> Stated goal: Update the records below by replacing every "Locate an element on the screen" with "Find an element on the page", leaving everything else unchanged.
## BEGIN Dataset rows
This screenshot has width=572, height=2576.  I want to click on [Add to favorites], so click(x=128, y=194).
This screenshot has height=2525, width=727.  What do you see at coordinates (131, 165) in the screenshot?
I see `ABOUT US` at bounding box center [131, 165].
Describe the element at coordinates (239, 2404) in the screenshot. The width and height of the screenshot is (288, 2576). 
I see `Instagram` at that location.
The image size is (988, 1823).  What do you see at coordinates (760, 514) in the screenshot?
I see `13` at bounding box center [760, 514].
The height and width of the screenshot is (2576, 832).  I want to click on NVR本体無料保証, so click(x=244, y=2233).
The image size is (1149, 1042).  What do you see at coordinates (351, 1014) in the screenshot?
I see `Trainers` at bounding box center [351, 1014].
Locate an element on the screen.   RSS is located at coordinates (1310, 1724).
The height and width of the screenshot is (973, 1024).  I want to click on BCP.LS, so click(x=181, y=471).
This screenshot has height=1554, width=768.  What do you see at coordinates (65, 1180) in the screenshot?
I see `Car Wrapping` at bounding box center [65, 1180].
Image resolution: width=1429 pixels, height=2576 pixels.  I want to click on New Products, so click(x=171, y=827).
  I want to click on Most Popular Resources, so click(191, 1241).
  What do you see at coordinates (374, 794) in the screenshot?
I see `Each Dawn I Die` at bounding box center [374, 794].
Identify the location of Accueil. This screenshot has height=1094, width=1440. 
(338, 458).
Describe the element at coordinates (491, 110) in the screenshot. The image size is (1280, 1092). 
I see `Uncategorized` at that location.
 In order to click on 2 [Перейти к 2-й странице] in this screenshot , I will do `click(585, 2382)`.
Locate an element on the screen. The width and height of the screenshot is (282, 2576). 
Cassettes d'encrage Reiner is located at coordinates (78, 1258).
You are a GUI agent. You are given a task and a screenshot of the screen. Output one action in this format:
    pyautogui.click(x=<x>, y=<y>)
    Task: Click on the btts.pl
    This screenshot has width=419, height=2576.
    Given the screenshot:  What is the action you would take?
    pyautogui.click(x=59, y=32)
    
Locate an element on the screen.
## END Dataset rows
> Result:
This screenshot has width=572, height=2576.  I want to click on [Add to favorites], so click(x=128, y=194).
This screenshot has height=2525, width=727.  What do you see at coordinates (131, 165) in the screenshot?
I see `ABOUT US` at bounding box center [131, 165].
Describe the element at coordinates (239, 2404) in the screenshot. The width and height of the screenshot is (288, 2576). 
I see `Instagram` at that location.
The image size is (988, 1823).  What do you see at coordinates (760, 514) in the screenshot?
I see `13` at bounding box center [760, 514].
The height and width of the screenshot is (2576, 832).  I want to click on NVR本体無料保証, so click(x=244, y=2233).
The image size is (1149, 1042).  What do you see at coordinates (351, 1014) in the screenshot?
I see `Trainers` at bounding box center [351, 1014].
Find an element on the page.   RSS is located at coordinates (1310, 1724).
The height and width of the screenshot is (973, 1024).  I want to click on BCP.LS, so click(x=181, y=471).
This screenshot has height=1554, width=768.  What do you see at coordinates (65, 1180) in the screenshot?
I see `Car Wrapping` at bounding box center [65, 1180].
Image resolution: width=1429 pixels, height=2576 pixels.  I want to click on New Products, so click(x=171, y=827).
  I want to click on Most Popular Resources, so click(191, 1241).
  What do you see at coordinates (374, 794) in the screenshot?
I see `Each Dawn I Die` at bounding box center [374, 794].
Identify the location of Accueil. This screenshot has height=1094, width=1440. 
(338, 458).
Describe the element at coordinates (491, 110) in the screenshot. The image size is (1280, 1092). 
I see `Uncategorized` at that location.
 In order to click on 2 [Перейти к 2-й странице] in this screenshot , I will do `click(585, 2382)`.
Find an element on the page. The width and height of the screenshot is (282, 2576). 
Cassettes d'encrage Reiner is located at coordinates (78, 1258).
You are a GUI agent. You are given a task and a screenshot of the screen. Output one action in this format:
    pyautogui.click(x=<x>, y=<y>)
    Task: Click on the btts.pl
    This screenshot has width=419, height=2576.
    Given the screenshot:  What is the action you would take?
    pyautogui.click(x=59, y=32)
    
Find an element on the page.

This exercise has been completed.